MATERIAL SHOWN:
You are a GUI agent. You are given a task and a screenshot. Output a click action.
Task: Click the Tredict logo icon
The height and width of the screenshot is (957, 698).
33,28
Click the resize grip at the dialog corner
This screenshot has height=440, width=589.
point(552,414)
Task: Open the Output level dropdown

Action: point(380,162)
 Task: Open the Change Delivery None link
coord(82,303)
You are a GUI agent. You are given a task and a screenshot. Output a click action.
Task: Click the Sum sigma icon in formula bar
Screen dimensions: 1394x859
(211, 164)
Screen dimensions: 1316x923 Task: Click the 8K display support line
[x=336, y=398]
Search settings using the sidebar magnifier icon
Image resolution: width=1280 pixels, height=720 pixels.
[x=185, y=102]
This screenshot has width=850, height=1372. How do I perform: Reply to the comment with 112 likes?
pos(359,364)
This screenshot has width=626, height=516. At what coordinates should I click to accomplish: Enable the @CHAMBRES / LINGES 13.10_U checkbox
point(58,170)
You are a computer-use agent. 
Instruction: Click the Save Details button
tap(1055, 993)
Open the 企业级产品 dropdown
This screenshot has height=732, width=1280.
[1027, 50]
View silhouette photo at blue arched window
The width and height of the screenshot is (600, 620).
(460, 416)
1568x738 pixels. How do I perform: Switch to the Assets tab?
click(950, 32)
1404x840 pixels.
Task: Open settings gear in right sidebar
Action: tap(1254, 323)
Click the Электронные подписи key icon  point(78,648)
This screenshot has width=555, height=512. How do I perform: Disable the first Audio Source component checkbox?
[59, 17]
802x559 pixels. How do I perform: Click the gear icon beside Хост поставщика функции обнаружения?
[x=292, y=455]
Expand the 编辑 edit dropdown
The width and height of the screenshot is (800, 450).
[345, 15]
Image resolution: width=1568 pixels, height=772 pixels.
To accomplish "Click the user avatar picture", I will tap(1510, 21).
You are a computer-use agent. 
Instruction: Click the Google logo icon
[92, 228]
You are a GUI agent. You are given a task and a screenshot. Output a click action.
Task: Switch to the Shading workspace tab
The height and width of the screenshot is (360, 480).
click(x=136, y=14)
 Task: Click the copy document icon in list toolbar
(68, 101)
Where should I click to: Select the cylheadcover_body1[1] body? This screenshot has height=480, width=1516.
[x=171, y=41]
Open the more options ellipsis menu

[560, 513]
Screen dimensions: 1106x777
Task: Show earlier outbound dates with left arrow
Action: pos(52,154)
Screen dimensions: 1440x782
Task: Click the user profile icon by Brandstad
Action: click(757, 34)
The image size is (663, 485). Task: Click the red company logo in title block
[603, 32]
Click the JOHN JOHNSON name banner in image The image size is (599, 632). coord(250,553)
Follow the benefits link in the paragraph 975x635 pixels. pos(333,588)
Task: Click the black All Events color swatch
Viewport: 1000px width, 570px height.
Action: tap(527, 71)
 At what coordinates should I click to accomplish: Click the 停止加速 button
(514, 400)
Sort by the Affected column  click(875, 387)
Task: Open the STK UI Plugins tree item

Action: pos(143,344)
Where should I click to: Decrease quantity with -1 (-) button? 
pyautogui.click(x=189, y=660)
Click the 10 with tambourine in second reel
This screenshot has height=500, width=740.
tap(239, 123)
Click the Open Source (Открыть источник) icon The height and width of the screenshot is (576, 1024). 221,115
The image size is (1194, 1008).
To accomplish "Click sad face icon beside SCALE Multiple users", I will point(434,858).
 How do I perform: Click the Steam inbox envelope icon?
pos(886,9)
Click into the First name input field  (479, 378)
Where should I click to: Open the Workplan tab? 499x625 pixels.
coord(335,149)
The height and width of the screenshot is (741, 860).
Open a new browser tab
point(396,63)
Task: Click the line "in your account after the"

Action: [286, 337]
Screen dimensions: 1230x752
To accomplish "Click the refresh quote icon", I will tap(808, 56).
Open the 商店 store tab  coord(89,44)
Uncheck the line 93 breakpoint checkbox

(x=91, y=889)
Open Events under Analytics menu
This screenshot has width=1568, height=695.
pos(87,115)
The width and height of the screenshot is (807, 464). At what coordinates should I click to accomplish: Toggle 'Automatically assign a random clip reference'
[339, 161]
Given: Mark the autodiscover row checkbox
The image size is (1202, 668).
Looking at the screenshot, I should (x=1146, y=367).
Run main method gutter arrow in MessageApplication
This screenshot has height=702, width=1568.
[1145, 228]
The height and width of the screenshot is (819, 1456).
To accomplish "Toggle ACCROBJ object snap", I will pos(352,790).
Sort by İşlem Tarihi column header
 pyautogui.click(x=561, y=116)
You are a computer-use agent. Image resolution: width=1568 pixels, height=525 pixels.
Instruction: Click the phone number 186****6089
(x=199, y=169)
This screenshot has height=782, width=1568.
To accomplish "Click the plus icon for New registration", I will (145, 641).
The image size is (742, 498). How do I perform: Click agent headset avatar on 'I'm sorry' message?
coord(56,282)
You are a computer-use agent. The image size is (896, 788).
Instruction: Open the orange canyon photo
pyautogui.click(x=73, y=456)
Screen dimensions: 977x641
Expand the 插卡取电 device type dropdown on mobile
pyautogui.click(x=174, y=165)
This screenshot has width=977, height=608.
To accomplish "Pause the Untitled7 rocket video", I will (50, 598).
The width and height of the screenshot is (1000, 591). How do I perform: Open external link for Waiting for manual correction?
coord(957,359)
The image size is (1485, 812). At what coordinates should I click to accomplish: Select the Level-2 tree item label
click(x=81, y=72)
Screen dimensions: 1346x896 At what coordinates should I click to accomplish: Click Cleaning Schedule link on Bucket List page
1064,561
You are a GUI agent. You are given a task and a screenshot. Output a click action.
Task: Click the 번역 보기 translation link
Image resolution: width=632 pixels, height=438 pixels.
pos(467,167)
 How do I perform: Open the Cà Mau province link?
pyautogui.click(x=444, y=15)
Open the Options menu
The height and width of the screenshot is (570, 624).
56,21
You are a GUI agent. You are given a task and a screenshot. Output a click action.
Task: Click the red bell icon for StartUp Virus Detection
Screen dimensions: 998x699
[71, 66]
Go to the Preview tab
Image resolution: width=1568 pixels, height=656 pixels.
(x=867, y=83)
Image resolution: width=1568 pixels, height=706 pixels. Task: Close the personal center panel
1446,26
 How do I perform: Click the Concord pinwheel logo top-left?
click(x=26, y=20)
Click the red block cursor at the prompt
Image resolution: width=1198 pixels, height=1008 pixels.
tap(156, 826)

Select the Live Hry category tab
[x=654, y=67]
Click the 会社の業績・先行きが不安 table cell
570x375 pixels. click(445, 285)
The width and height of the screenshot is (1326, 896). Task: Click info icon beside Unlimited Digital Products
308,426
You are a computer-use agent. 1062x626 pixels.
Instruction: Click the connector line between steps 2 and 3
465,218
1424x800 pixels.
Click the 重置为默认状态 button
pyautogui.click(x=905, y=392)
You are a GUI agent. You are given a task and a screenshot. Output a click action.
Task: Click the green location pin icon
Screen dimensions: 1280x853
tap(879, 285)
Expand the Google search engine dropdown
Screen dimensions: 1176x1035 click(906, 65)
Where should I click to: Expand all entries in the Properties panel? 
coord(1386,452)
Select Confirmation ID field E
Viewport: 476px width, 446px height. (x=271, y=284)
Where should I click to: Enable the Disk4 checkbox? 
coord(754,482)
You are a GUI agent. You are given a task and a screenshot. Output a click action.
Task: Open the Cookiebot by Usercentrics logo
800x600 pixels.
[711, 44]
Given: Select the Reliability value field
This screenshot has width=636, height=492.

WHAT IS REQUIRED:
For the string "name", state how many lines in the listing contain it, and give no other words.

RESULT OF THIS EXERCISE:
2